The Merge’ is the name of the event when the Ethereum blockchain changes from using Proof-of-Work (PoW) to Proof-of-Stake (PoS).

In the PoW model, the network is secured by miners who purchase mining hardware and consume electricity in exchange for block issuance and a portion of transaction fees.
In the PoS model, the network is secured by validators who have to stake ETH in order to validate the network. The validators don't consume much electricity in this model.

The transition is to make Ethereum more energy-efficient, and more secure and lays the groundwork to enable scaling with sharding in the future.

The Ethereum Roadmap

It was one of the big milestones in the Ethereum roadmap, with research starting even before the Ethereum network launched. The Ethereum developers split this into 2 with the first part being the launch of the PoS Beacon Chain, which launched in December 2020. This created a chain that could be tested in production for some time without having a direct impact on the already existing Proof of Work network.
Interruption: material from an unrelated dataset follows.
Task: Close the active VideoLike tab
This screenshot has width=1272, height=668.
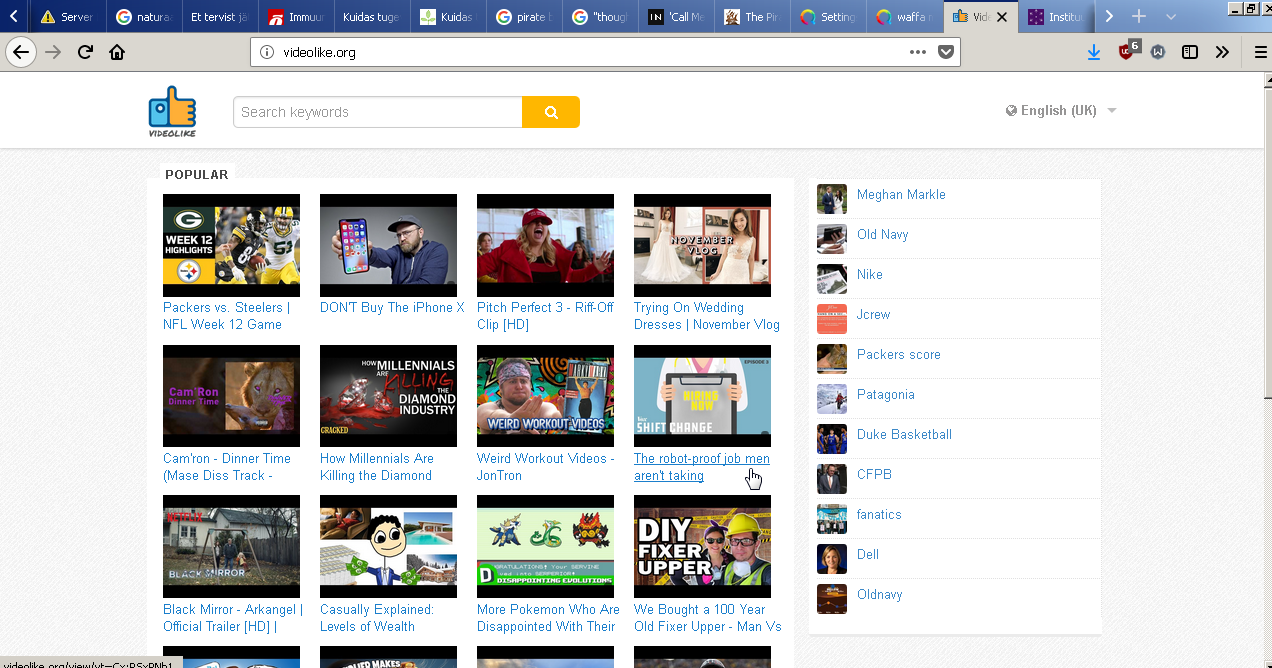Action: coord(1001,17)
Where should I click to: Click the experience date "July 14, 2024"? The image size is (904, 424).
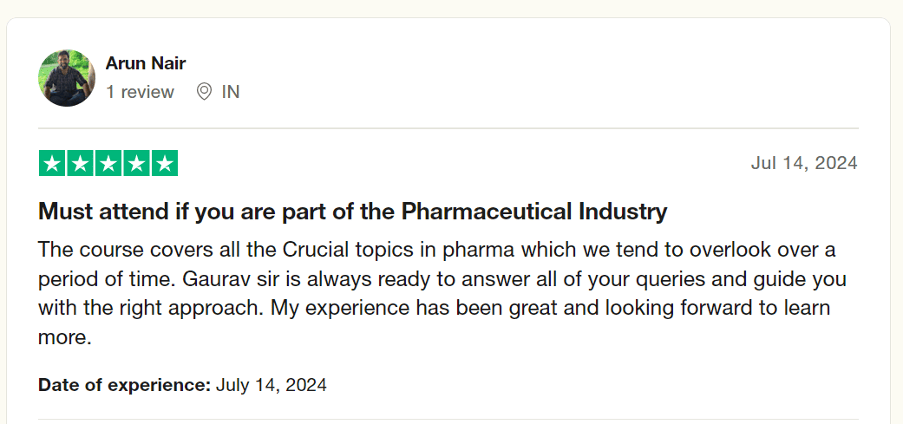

There are no transactions, tokens, or Defi apps on the beacon chain.

The Merge is the second part, which will merge two independent blockchains that are currently running in parallel, i.e. the PoS Beacon Chain and the EVM state of the Ethereum PoW chain.

When is the Merge?

The Terminal Total Difficulty (TTD) value triggering The Merge is 58750000000000000000000, expected between Sept 14–15, 2022. Once the execution layer reaches or exceeds the TTD, the subsequent block will be produced by a Beacon Chain validator. The Merge transition is considered complete once the Beacon Chain finalizes this block. Under normal network conditions, this will happen ~13 minutes after the first post-TTD block is produced! Once these two chains are merged, Ethereum’s PoW validation will be replaced by a brand new PoS consensus mechanism.

The Triple Halving

After the merge, the PoW network will cease to exist, dramatically reducing ETH issuance. Combined with EIP 1559, it would reduce selling pressure by 90%. This was dubbed the triple halving as the issuance drop is similar to 3 Bitcoin issuance halvings. Boolish?!

Forked PoW token?

Another major factor surrounding this is the hard fork. The majority of ETH miners are in favor of a hard fork to keep the PoW chain alive and continue mining. In the case of a hard fork, ETH holders would also receive an airdrop of the forked token.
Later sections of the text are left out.